Homonymes, dates et synonymes...
Quand la GLDF 2 (1894) part à la recherche de la GLDF 1 (1728)...
Il vaut mieux confier la recherche de son passé à ceux dont c'est le métier, à moins de vouloir absolument trouver une version conforme à ses souhaits.
Tout est dans ces deux représentations.
L'un, le timbre, est celui de son centenaire, édité par elle : 1894 - 1994.
L'autre , son nouveau logo utilisé actuellement, identifie une autre période : 1728 - 1894.
Ce dernier veut manifestement laisser entendre que la Grande Loge de France que nous connaissons aujourd'hui serait identique à l'obédience qui portait le nom de "Grande Loge de France" entre ces deux dates. Mais alors, pourquoi faire figurer aujourd'hui une 2° date pour une obédience qui existerait toujours ?
Pourquoi ?
Il ne faudrait pas que la recherche de gages d'ancienneté, disons plutôt de LA plus grande ancienneté, s'accompagne d'une fébrilité conduisant ses auteurs à réécrire l'histoire.
On pourra remarquer avec amusement que cette quête est assez similaire finalement à celle des "Ancients" en Angleterre. Ils voulaient absolument montrer en créant une deuxième obédience en 1751, qu'ils étaient les véritables tenants des anciennes traditions à la différence de ceux qu'ils qualifièrent de "Moderns". Or, les "Moderns" étaient ces francs-maçons de 1717 qui avaient crée la Grand Loge de Londres et de Westminster...
Là s'arrète la similitude car lors de leur fusion en 1813, qui donna naissance à la GLUA, c'est sur la base de cette 2° Grande Loge que celle-ci se constitua : les Moderns avaient perdu. La bataille avait duré 62 ans !
Juste un petit "oubli" : 1773 !
1773, c'est la date à laquelle la première obédience portant le nom de Grande Loge de France, parfait homonyme, prend le nom de ... "Grand Orient de France" à la suite de la réforme de Montmorency-Luxembourg.
C'est une réforme structurelle qui modifie fondamentalement l'obédience. C'est la raison pour laquelle on parle de "formation du Grand Orient de France". Cette réforme comprend deux points essentiels, à savoir :
- la charge de Vénérable, jusque-là négociable et monnayable, est désormais soumise à l'élection.
- la création d'un organe législatif souverain ("rien ne s'y décide que par le voeu porté aux AG par leurs représentants"), composé des représentants des loges : le convent.
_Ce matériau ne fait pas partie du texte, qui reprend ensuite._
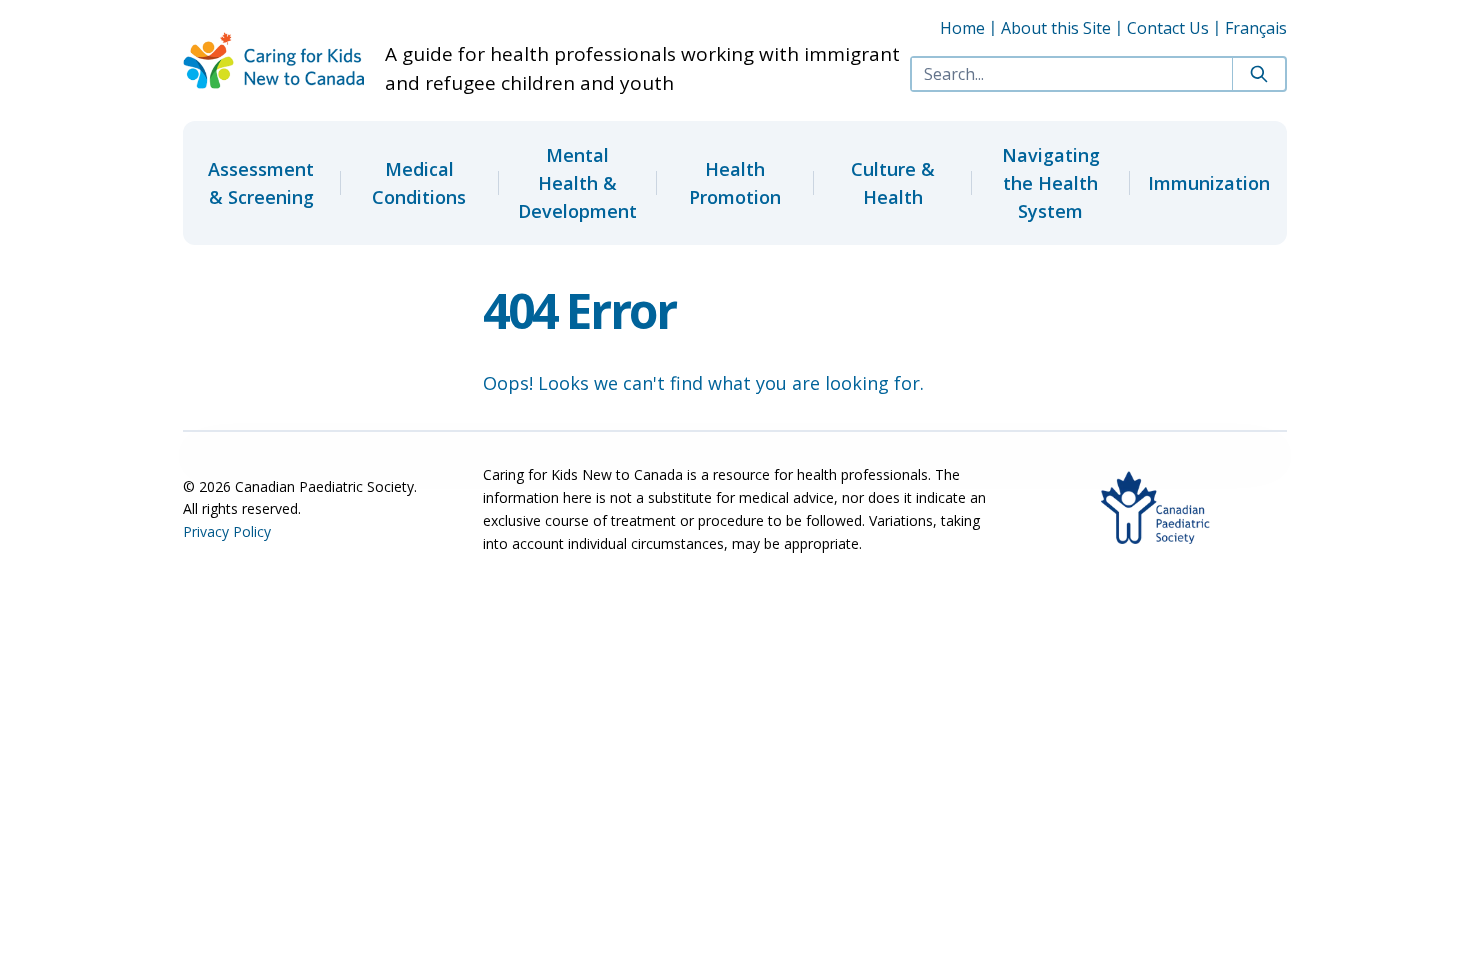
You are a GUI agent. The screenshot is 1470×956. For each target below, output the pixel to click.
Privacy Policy (227, 531)
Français (1256, 28)
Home (962, 28)
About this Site (1056, 28)
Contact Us (1168, 28)
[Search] (1258, 74)
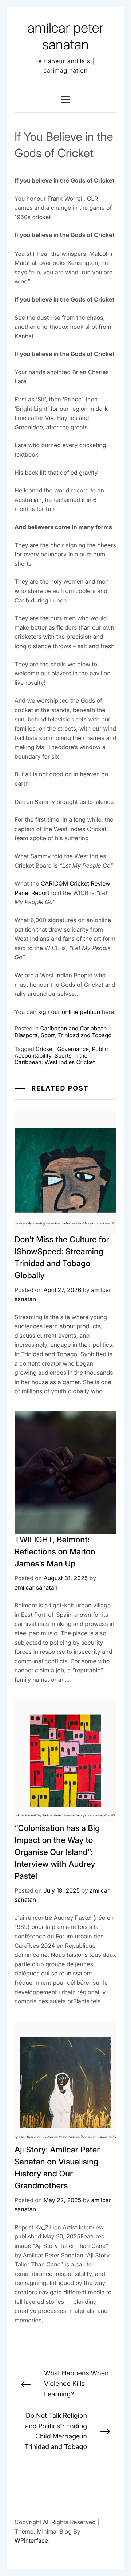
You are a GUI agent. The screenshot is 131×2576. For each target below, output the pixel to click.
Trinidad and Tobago (84, 1035)
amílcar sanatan (36, 1587)
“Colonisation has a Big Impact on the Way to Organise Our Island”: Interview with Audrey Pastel (57, 1852)
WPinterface (31, 2540)
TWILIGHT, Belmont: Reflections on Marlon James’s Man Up (55, 1552)
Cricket (45, 1049)
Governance (73, 1049)
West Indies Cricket (69, 1062)
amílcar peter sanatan (65, 36)
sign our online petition (69, 1011)
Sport (48, 1035)
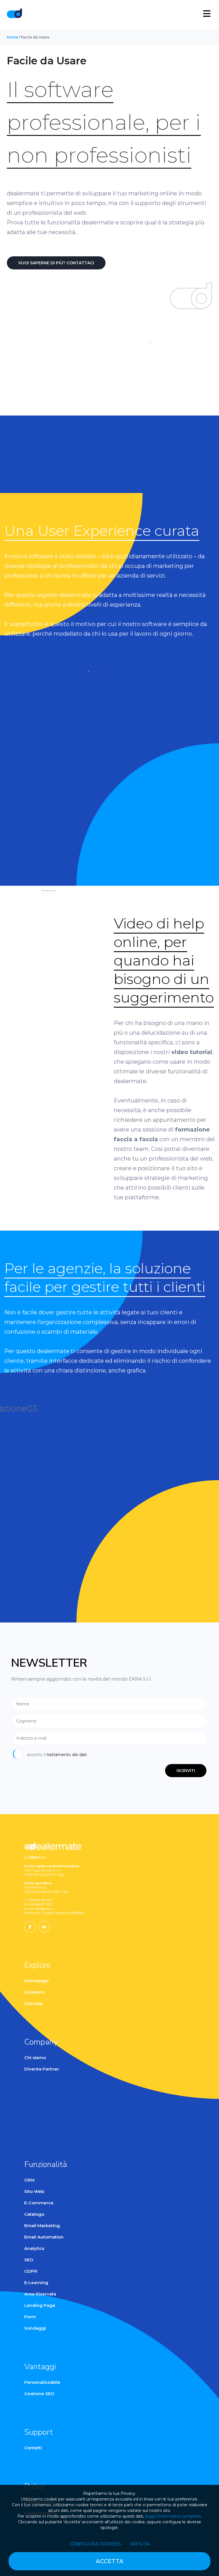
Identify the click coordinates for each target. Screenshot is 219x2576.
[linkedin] (44, 1926)
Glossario (34, 1992)
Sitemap (33, 2003)
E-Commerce (39, 2202)
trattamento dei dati (66, 1754)
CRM (29, 2180)
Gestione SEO (39, 2393)
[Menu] (206, 14)
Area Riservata (40, 2294)
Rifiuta (140, 2544)
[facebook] (30, 1926)
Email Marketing (42, 2225)
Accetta (109, 2561)
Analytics (34, 2248)
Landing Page (39, 2305)
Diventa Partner (41, 2069)
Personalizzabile (42, 2382)
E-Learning (36, 2282)
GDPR (30, 2271)
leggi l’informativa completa (173, 2516)
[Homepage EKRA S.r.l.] (14, 14)
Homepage (36, 1980)
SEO (28, 2259)
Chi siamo (35, 2057)
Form (30, 2316)
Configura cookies (95, 2544)
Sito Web (34, 2191)
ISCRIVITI (186, 1770)
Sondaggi (35, 2328)
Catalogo (34, 2214)
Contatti (33, 2447)
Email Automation (44, 2237)
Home (12, 37)
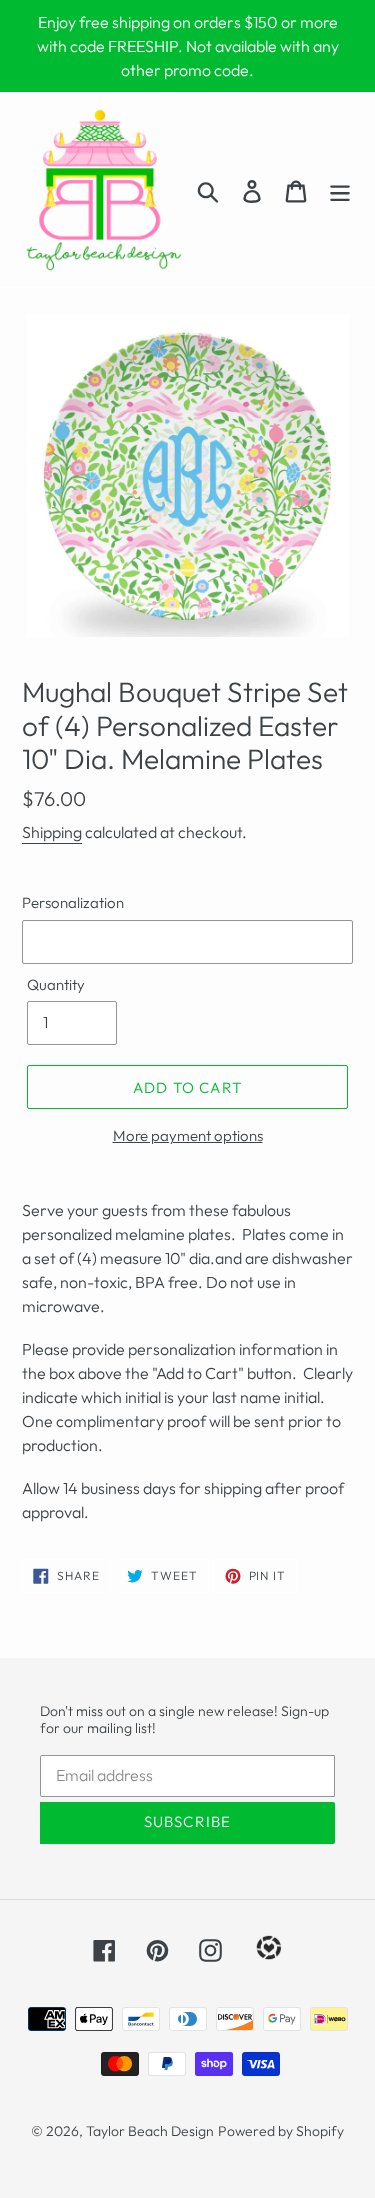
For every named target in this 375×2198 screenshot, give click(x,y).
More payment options (188, 1135)
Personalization (73, 902)
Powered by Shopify (281, 2131)
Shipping (52, 832)
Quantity (56, 984)
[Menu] (340, 189)
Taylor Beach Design (150, 2131)
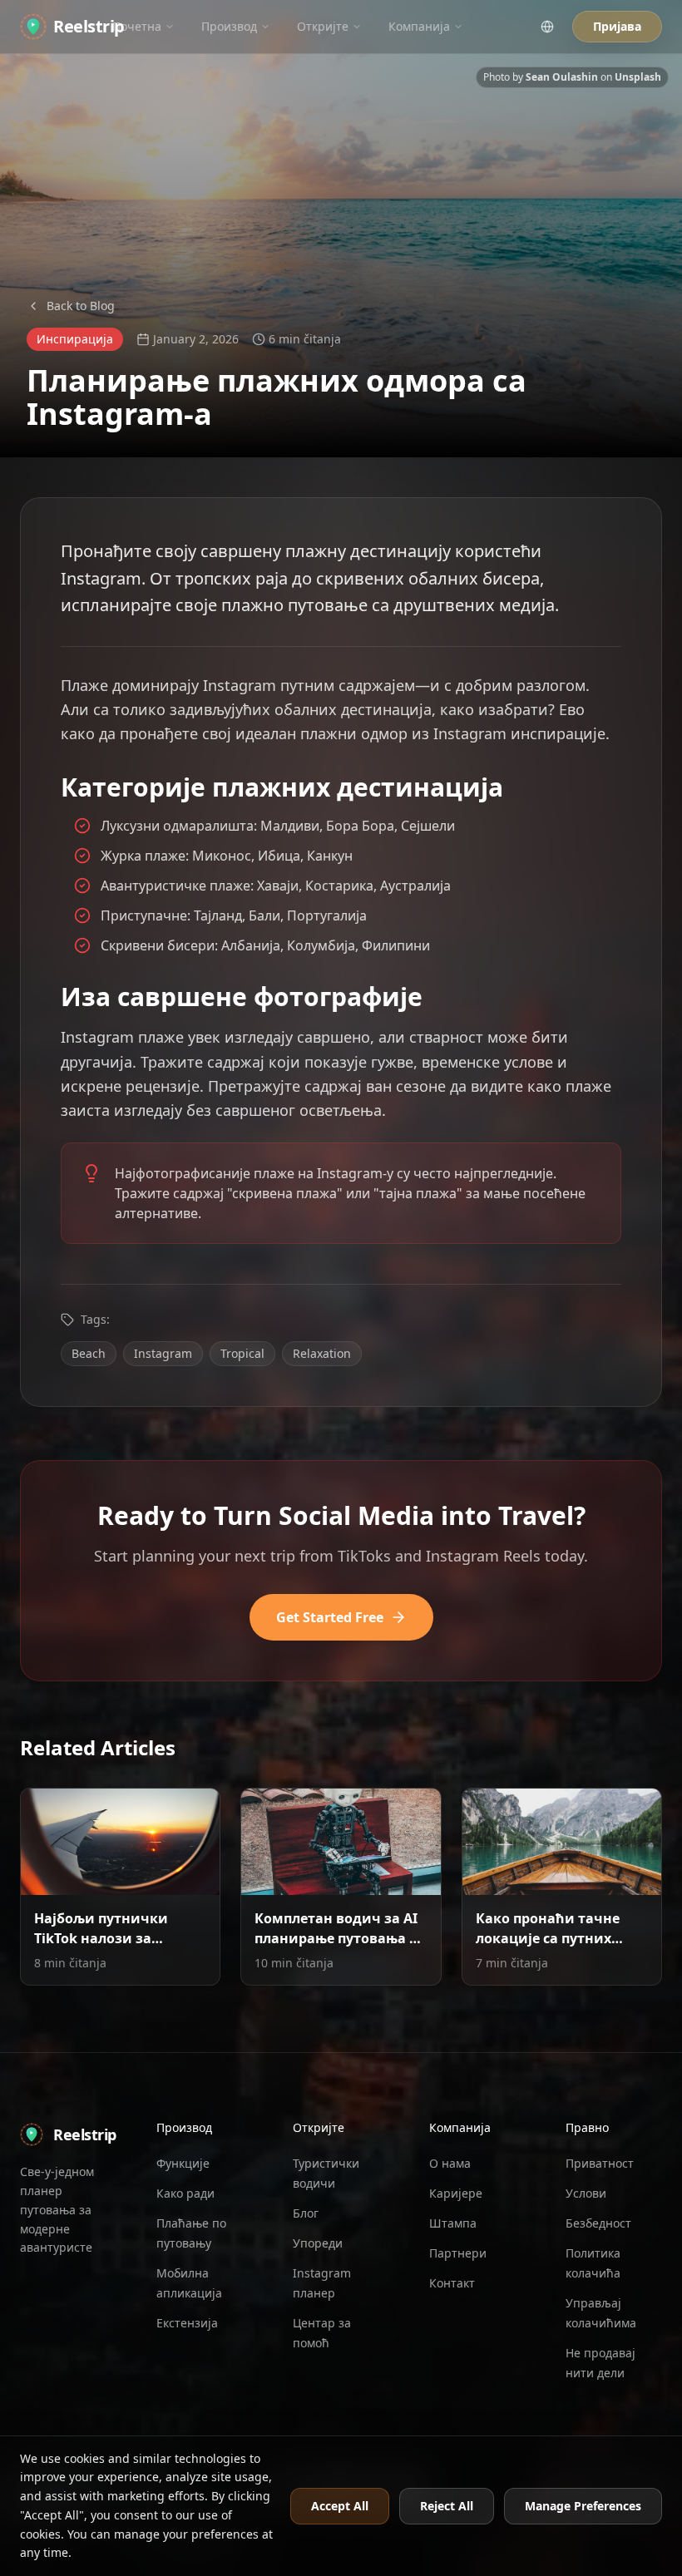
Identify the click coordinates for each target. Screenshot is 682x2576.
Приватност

Extrait de la circulaire de janvier 1789 :
"Eclairée sur leurs véritables intérêts, les Loges ont senti la nécessité d'être gouvernées de manière uniforme et de se soumettre à des règlements tirés de l'essence même de leur association : ce motif les a engagées à se réunir pour former un centre commun, et elles ont arrêté que le corps qui les régirait serait composé de leurs représentants ; en conséquence elles ont attribué à ce corps la puissance législative, et l'ont établi juge de leurs différents. La constitution du GO est donc purement démocratique : rien ne s'y décide que par le voeu des Loges, porté aux Assemblées Générales par leurs représentants."
Anachronisme.
Sur l'actuel logo figure un anachronisme assez troublant. "1728" et "Francs-maçons du Rite Ecossais Ancien et Accepté !
Comment expliquer que le rite qui est arrivé en France en 1804 par les bons soins du Baron De Grasse-Tilly et qui n'était à cette époque qu'un système de Hauts-Grades, puisse avoir été pratiqué (qui plus est, en loges bleues) dès 1728 ? Le rite pratiqué alors était beaucoup plus proche du rite des "Moderns" et de la Grande Loge de Londres et de Westminster". On comprend que le Grand-Maître Marc Henry ait souhaité en 2013 n'autoriser la venue en Loge à Rouen de Roger Dachez qu'accompagné "d'un historien à nous"...
Reste la période 1728 - 1773.
L'article de Roger Dachez dans la revue Historia contredit la thèse officielle de la Grande Loge de France et établit la filiation entre la première obédience homonyme et l'actuel GODF.
Il ne suffit pas de répéter à l'envie une erreur pour en faire une vérité, particulièrement depuis que l'histoire de la franc-maçonnerie est devenue l'objet de travaux documentés.
Et pour être encore plus précis, le nom de "Grande Loge de France" va disparaître en 1799, lors de la fusion de l'obédience homonyme avec le GODF. Il sera réutilisé par l'obédience que nous connaissons aujourd'hui près d'un siècle plus tard en 1894, un an après le Droit Humain ait été créé par Maria Deraismes et Georges Martin.